Task statement:
Give again, word for word, the line holding "Given: Select the 数据来源 column header" and every line after it through the end of the data below. Omit pictures.

BEGIN

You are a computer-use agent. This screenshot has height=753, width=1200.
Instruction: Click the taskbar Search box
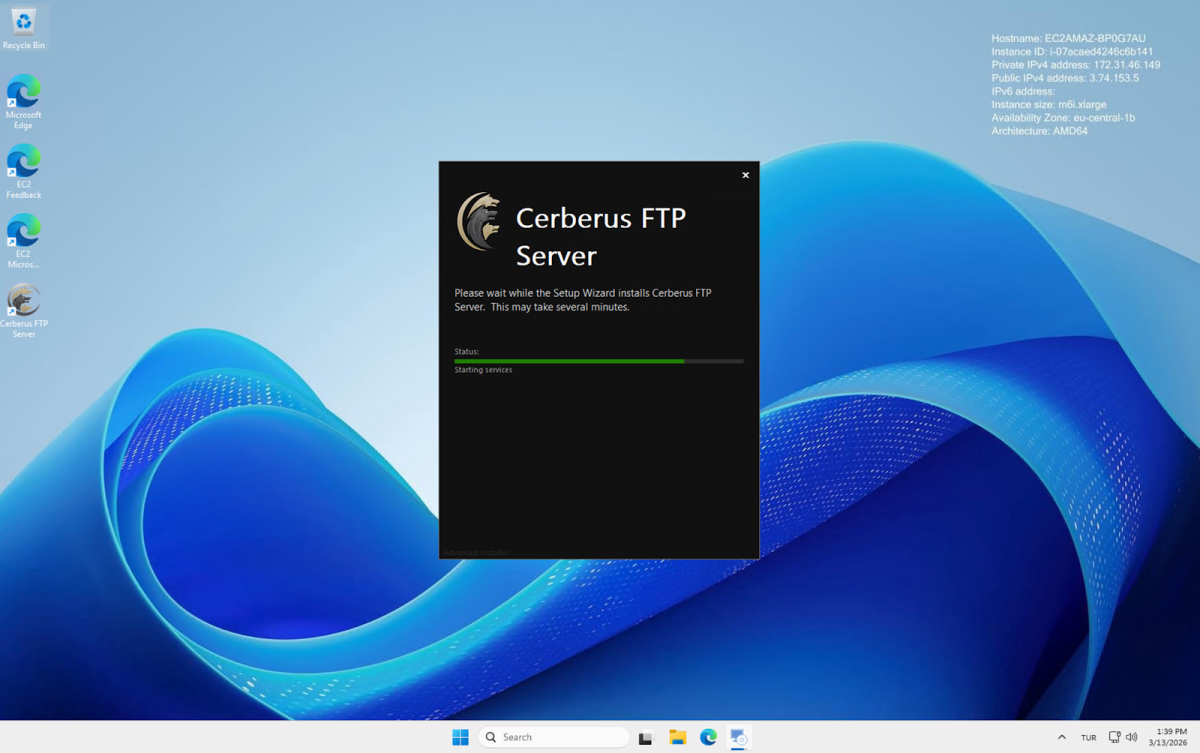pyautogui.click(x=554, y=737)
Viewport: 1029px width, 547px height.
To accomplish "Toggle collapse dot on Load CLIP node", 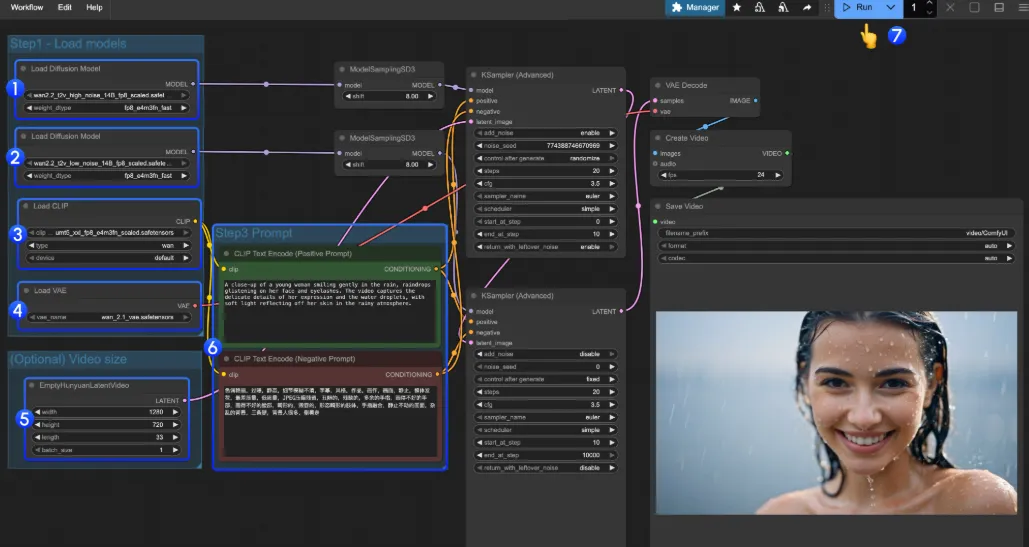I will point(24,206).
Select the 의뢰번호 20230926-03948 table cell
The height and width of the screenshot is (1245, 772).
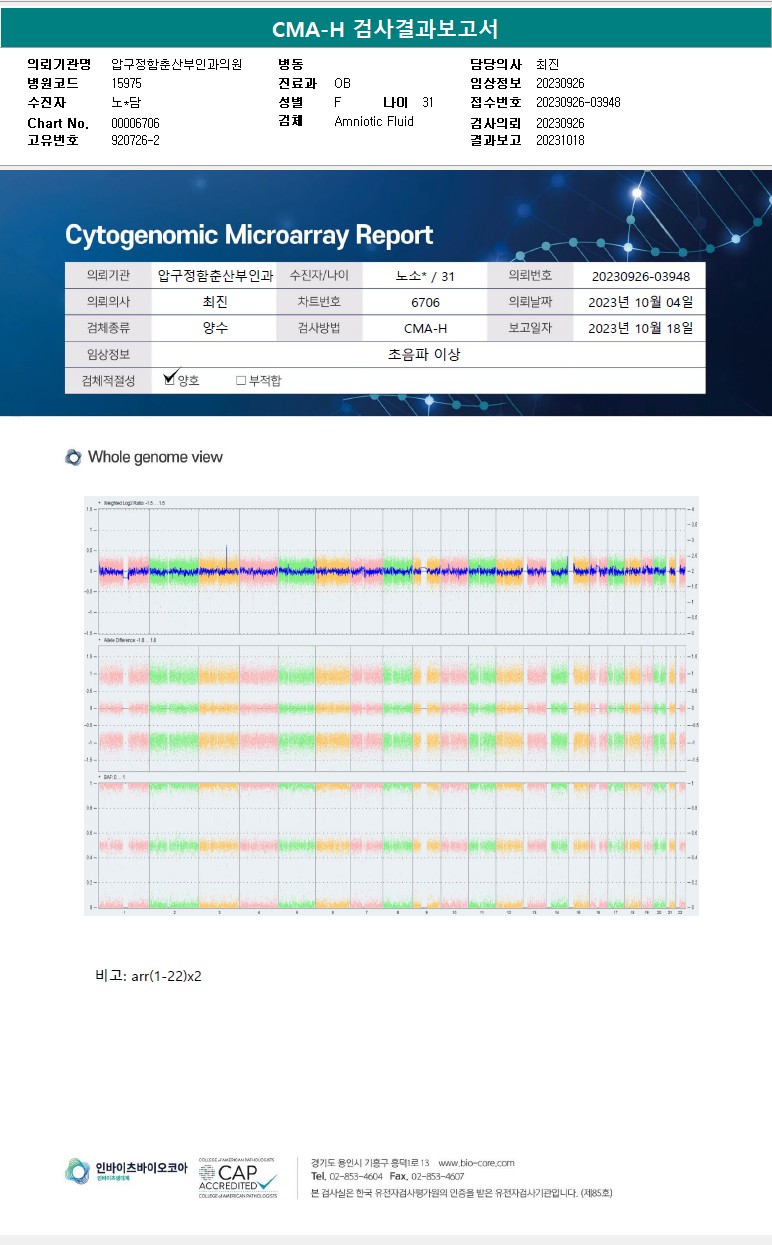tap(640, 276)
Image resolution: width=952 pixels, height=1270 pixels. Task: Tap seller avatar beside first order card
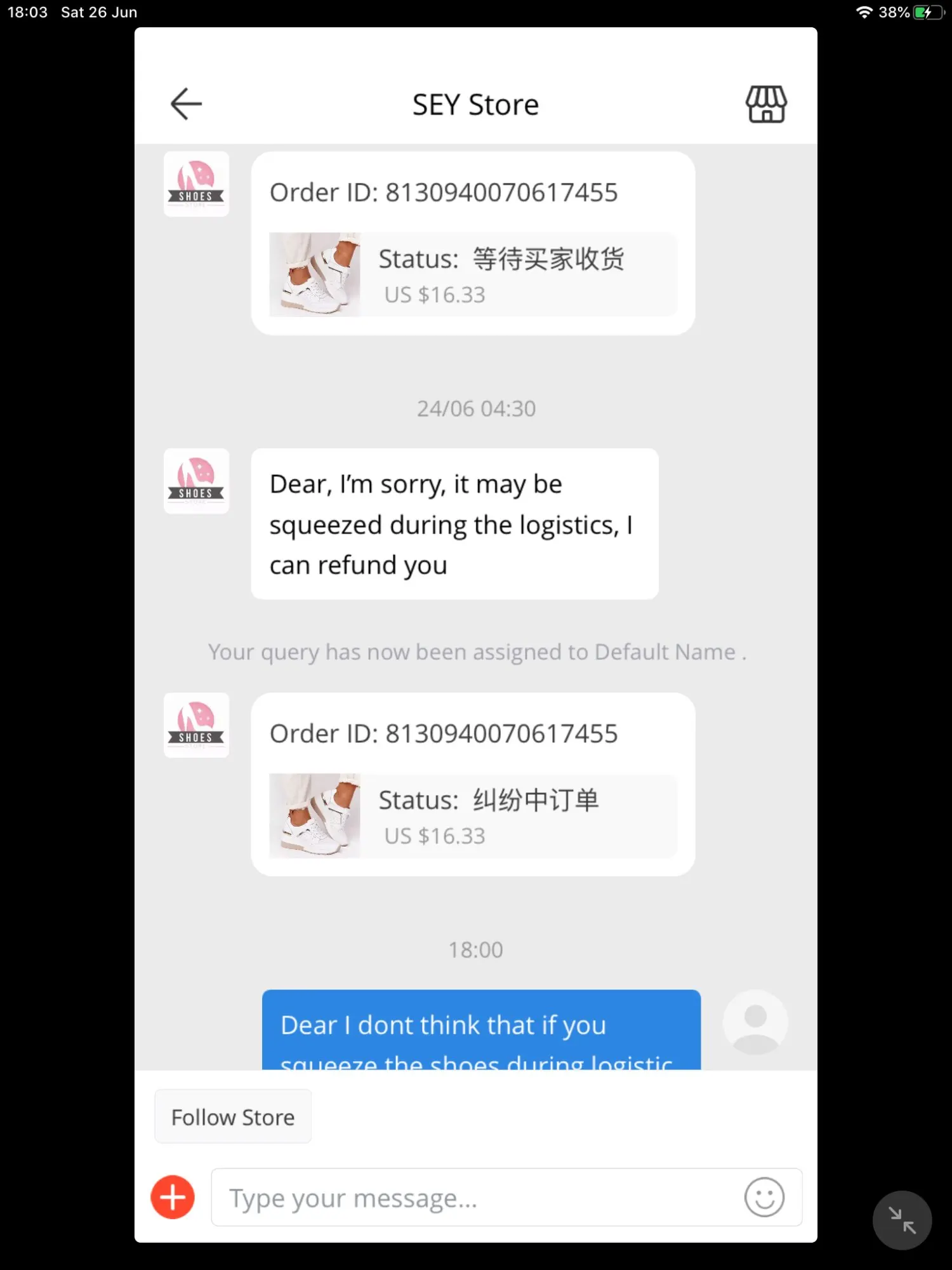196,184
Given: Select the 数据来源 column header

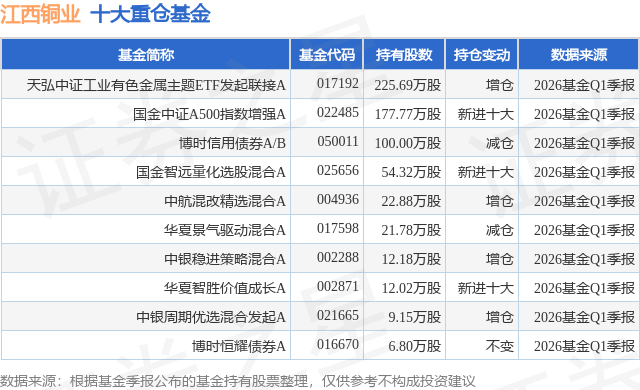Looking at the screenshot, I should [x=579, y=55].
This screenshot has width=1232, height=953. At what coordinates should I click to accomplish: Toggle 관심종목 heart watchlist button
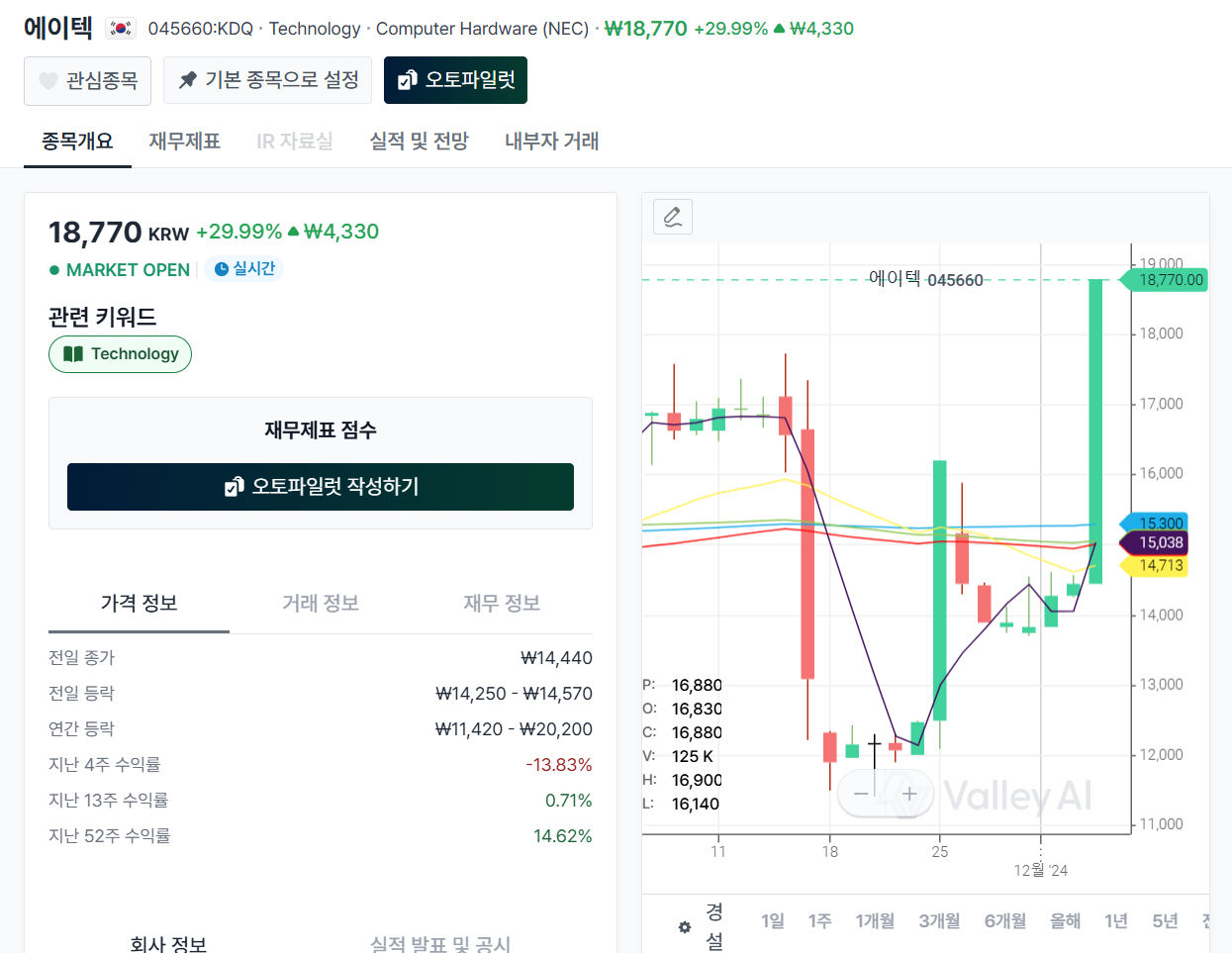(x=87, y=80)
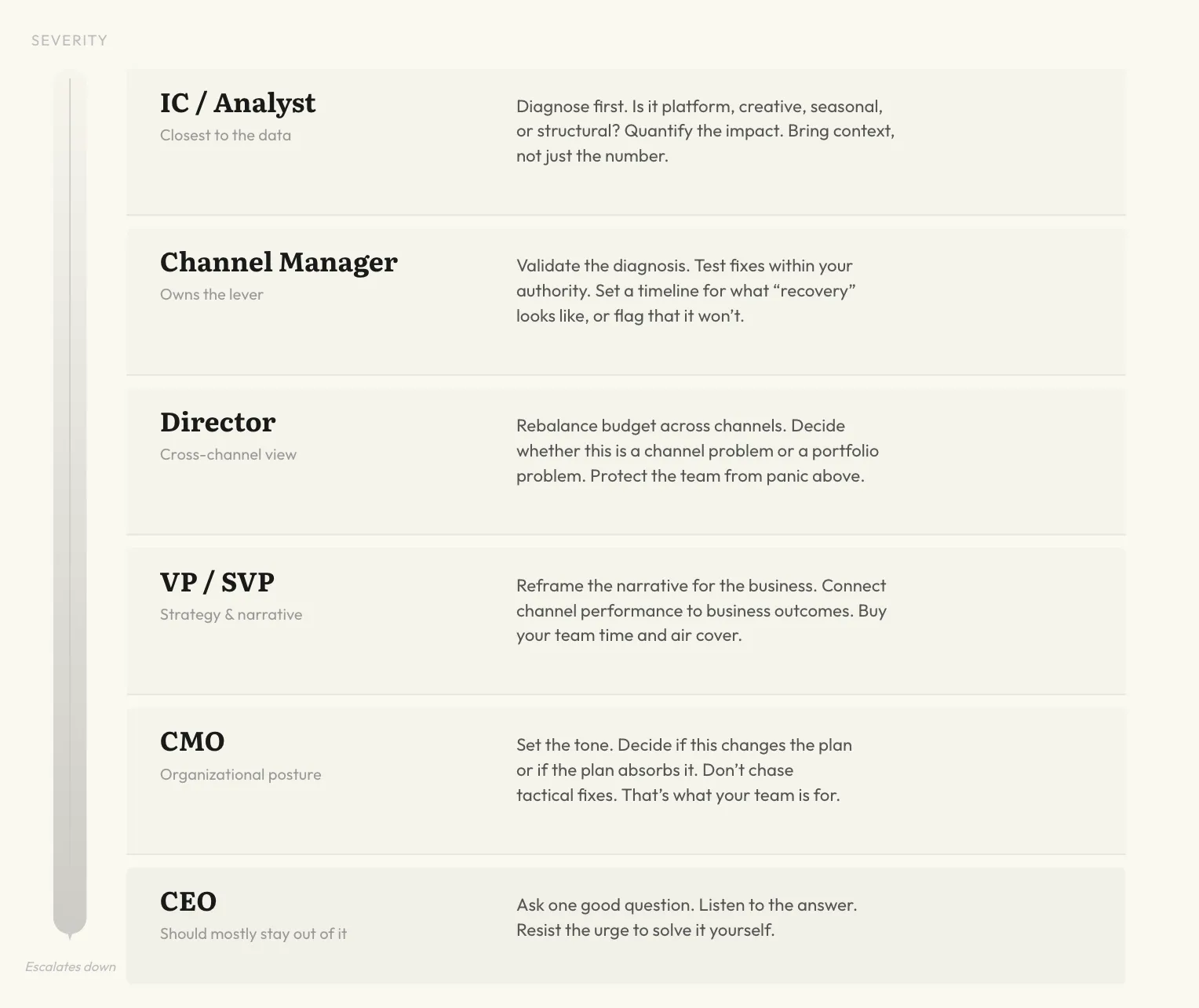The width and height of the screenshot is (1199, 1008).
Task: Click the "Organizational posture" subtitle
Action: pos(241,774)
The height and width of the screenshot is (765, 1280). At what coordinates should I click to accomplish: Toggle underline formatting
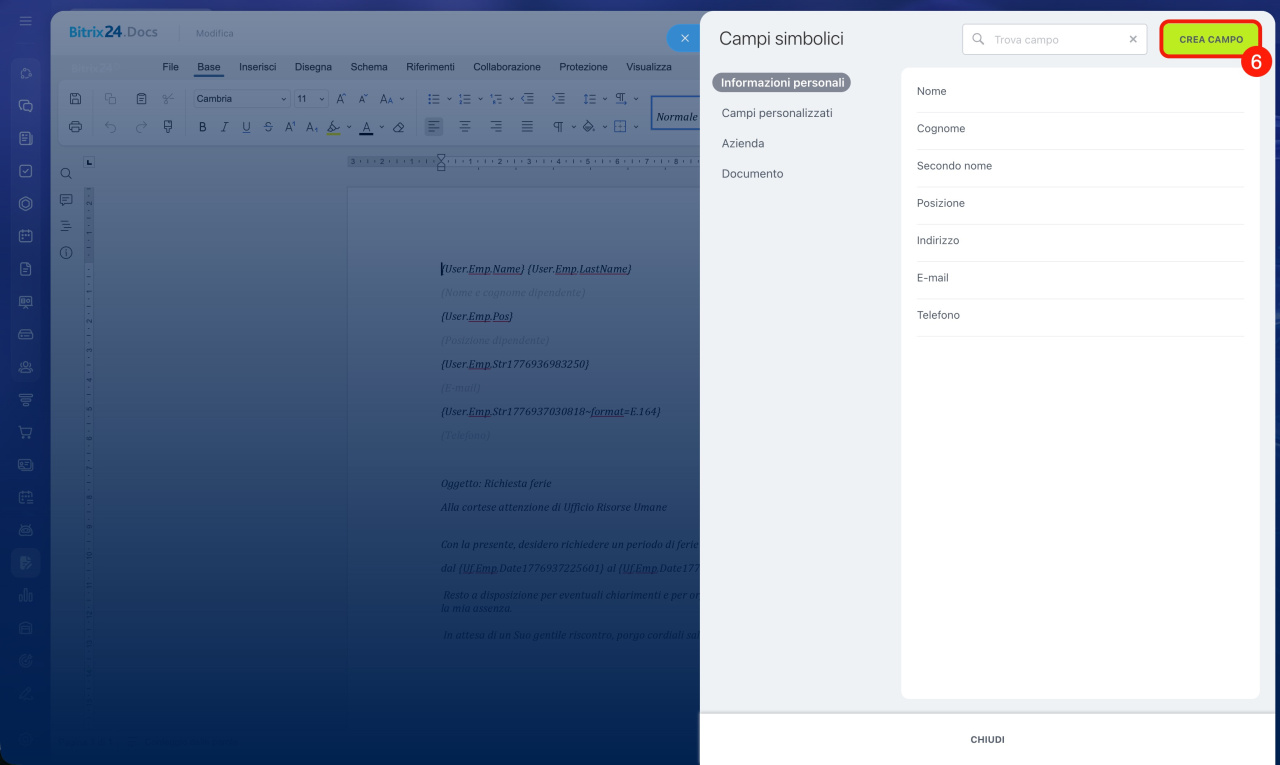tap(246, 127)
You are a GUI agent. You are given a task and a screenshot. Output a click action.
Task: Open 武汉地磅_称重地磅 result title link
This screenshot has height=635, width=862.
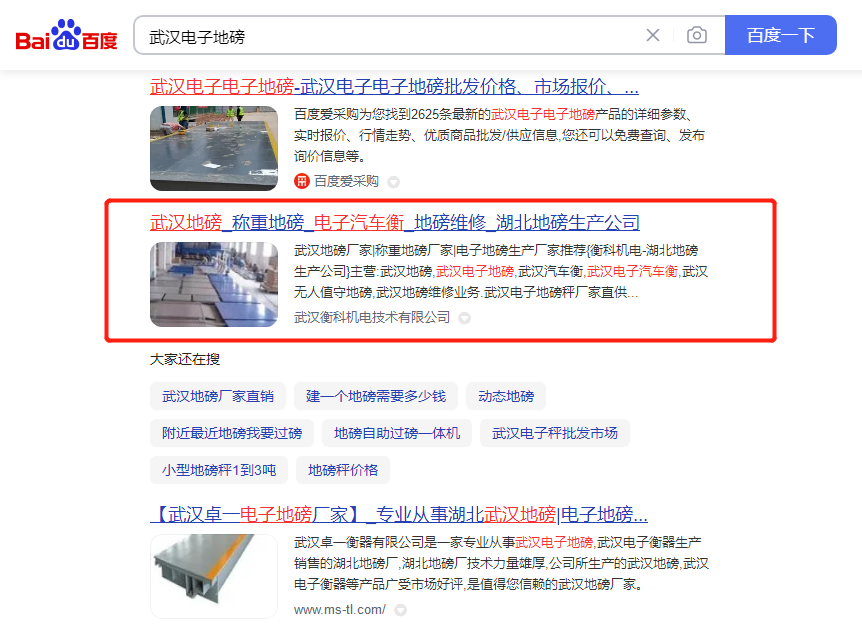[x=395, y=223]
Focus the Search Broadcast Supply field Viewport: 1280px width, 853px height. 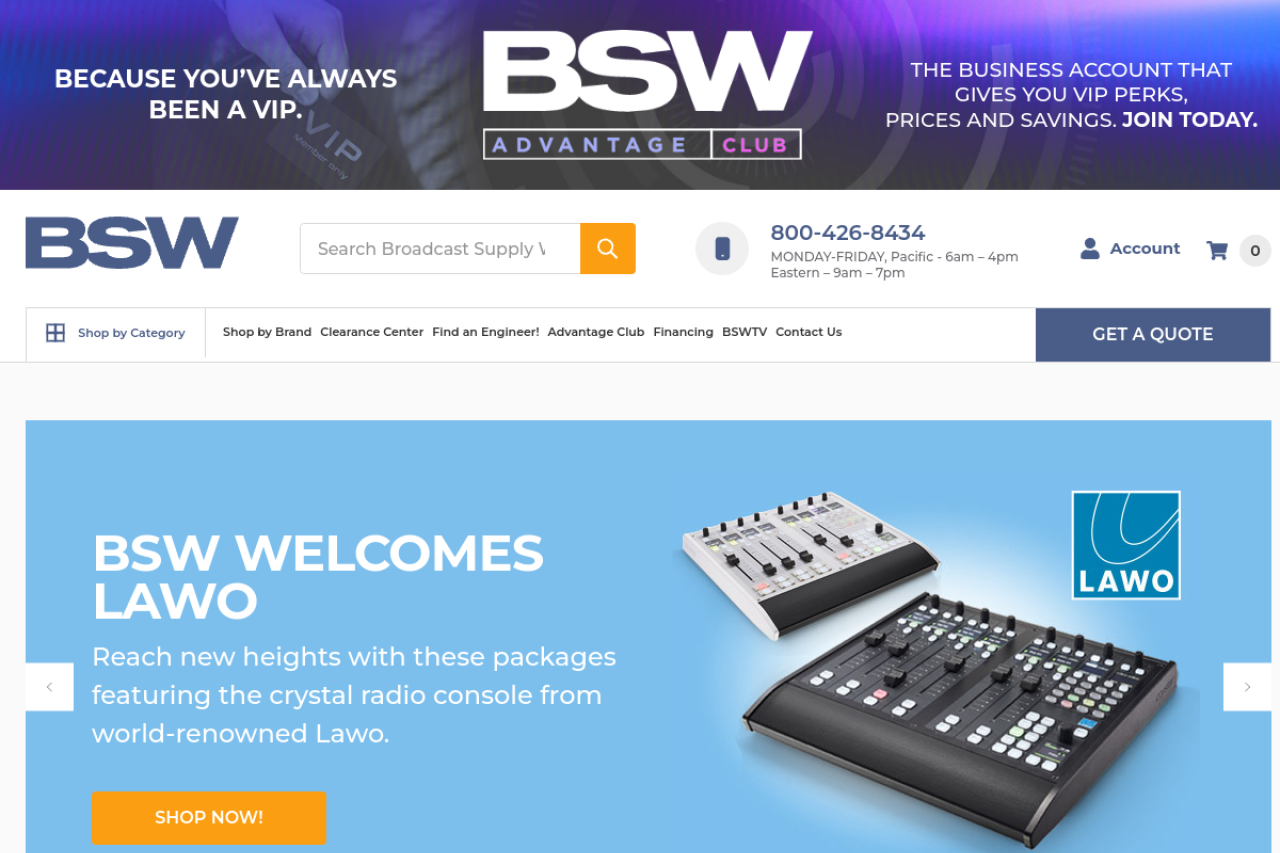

END

Solution:
Given: Select the 数据来源 column header

Looking at the screenshot, I should [x=579, y=55].
This screenshot has width=1232, height=953. At what coordinates should I click to accomplish: Toggle 관심종목 heart watchlist button
(x=87, y=80)
The width and height of the screenshot is (1199, 1008).
Task: Click the "Organizational posture" subtitle
Action: pos(241,774)
The height and width of the screenshot is (765, 1280). At what coordinates should I click to accomplish: Toggle underline formatting
tap(246, 127)
You are a GUI agent. You are given a task and a screenshot. Output a click action.
Task: Open 武汉地磅_称重地磅 result title link
This screenshot has height=635, width=862.
[x=395, y=223]
Focus the Search Broadcast Supply field Viewport: 1280px width, 853px height. 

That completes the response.